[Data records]
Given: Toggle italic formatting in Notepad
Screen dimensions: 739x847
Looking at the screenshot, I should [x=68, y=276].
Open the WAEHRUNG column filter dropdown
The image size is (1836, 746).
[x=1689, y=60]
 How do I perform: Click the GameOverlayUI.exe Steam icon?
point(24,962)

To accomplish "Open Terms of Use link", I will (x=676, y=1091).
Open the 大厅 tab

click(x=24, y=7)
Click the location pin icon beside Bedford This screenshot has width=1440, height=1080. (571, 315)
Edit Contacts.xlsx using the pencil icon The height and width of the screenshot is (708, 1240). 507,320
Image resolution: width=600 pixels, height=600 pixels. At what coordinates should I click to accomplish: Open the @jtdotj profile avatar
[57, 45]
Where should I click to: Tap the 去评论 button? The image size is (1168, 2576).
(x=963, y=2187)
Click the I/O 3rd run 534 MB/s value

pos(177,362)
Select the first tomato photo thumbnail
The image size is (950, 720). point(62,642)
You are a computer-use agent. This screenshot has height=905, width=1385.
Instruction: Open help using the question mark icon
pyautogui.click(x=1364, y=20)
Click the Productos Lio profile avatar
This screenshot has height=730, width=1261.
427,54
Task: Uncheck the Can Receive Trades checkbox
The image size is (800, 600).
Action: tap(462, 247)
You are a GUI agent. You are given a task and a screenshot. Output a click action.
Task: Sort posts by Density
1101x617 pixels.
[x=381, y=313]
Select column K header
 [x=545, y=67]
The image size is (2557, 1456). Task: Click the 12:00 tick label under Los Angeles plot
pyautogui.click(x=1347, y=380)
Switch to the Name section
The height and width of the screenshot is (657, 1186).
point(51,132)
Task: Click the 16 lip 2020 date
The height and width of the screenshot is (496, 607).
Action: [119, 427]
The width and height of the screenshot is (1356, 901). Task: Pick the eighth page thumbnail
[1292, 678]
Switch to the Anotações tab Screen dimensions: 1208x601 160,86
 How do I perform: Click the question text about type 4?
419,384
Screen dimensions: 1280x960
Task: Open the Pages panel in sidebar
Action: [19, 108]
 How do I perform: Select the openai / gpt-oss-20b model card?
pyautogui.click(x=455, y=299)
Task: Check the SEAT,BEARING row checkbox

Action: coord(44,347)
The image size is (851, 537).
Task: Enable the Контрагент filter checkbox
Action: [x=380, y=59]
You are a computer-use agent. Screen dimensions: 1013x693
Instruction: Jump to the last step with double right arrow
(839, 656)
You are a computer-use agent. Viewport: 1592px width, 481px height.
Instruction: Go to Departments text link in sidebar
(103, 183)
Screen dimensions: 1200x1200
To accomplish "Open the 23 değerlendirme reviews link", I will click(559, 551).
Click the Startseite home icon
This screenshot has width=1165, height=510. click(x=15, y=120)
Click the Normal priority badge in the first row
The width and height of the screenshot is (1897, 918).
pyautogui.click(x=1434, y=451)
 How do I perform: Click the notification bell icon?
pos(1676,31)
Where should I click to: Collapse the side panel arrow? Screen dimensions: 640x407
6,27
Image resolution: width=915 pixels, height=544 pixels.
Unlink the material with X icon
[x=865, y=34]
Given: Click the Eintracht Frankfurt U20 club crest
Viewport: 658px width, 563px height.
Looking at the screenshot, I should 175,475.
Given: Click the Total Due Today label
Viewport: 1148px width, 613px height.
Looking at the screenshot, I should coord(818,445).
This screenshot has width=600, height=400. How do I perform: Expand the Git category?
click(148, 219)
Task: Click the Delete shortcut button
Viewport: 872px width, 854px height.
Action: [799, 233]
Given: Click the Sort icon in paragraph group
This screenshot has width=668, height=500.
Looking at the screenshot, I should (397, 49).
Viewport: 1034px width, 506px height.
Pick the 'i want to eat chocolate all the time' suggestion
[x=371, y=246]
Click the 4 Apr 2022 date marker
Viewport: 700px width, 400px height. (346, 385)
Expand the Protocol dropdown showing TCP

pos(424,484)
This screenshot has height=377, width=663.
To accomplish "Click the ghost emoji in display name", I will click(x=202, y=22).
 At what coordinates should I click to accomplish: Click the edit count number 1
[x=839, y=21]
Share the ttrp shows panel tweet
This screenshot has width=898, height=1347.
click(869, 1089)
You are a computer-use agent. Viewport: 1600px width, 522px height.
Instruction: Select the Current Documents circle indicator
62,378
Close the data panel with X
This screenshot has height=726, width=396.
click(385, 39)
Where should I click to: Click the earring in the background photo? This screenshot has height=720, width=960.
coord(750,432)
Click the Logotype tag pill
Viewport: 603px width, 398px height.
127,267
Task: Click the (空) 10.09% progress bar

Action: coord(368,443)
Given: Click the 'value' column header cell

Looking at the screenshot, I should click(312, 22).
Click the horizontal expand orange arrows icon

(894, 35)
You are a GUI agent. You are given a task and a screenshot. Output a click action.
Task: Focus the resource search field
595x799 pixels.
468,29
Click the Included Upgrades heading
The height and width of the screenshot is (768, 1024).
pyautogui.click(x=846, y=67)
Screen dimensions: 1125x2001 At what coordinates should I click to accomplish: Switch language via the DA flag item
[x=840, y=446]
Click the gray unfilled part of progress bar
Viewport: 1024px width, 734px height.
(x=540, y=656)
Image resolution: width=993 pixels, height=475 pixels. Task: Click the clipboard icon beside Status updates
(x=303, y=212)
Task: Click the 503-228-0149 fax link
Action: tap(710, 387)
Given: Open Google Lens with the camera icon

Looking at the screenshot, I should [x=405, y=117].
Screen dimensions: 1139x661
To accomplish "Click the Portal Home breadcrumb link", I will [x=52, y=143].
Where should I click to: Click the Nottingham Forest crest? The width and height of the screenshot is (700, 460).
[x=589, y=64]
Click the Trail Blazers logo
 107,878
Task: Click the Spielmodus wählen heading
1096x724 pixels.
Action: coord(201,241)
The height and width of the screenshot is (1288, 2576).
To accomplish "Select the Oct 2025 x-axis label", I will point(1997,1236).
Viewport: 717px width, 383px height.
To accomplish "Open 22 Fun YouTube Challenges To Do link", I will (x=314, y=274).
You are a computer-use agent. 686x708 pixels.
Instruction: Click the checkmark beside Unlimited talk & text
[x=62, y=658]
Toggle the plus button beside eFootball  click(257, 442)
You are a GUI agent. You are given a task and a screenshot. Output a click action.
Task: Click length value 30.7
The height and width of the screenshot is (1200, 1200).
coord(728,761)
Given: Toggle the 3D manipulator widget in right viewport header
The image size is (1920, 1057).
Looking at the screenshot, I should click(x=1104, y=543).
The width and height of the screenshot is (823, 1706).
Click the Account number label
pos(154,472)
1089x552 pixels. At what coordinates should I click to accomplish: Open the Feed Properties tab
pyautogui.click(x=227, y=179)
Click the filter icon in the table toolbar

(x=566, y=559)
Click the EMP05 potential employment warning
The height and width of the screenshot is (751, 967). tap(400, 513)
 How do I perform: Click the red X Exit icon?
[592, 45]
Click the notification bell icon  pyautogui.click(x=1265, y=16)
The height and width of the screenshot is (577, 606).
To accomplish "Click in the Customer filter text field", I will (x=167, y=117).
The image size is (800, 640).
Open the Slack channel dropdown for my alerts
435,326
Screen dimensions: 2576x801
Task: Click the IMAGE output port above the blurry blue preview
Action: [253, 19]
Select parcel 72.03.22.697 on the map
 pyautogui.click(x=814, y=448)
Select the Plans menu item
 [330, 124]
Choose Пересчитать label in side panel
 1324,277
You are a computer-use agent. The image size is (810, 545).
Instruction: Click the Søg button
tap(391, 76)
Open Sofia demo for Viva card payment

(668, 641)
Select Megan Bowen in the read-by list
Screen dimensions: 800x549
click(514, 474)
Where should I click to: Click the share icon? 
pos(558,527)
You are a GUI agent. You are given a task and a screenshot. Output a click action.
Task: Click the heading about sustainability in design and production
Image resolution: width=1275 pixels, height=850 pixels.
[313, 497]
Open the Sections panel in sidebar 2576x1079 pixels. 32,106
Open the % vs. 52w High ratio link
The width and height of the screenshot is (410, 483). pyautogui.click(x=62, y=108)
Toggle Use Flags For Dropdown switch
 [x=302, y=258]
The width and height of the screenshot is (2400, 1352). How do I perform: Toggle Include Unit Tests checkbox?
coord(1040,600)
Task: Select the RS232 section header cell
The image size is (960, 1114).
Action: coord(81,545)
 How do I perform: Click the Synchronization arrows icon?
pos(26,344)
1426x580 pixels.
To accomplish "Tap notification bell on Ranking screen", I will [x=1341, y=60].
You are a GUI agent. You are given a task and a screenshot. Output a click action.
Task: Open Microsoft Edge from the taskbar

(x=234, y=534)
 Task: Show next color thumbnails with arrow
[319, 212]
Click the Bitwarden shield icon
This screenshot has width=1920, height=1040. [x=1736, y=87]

_Work item_. From the line containing "Toggle Use Flags For Dropdown switch" through the last line of the records above, reproduce every line exactly.

_Answer space_.
Toggle Use Flags For Dropdown switch
 [x=302, y=258]
The width and height of the screenshot is (2400, 1352). How do I perform: Toggle Include Unit Tests checkbox?
coord(1040,600)
Task: Select the RS232 section header cell
The image size is (960, 1114).
Action: coord(81,545)
 How do I perform: Click the Synchronization arrows icon?
pos(26,344)
1426x580 pixels.
To accomplish "Tap notification bell on Ranking screen", I will [x=1341, y=60].
You are a GUI agent. You are given a task and a screenshot. Output a click action.
Task: Open Microsoft Edge from the taskbar

(x=234, y=534)
 Task: Show next color thumbnails with arrow
[319, 212]
Click the Bitwarden shield icon
This screenshot has width=1920, height=1040. [x=1736, y=87]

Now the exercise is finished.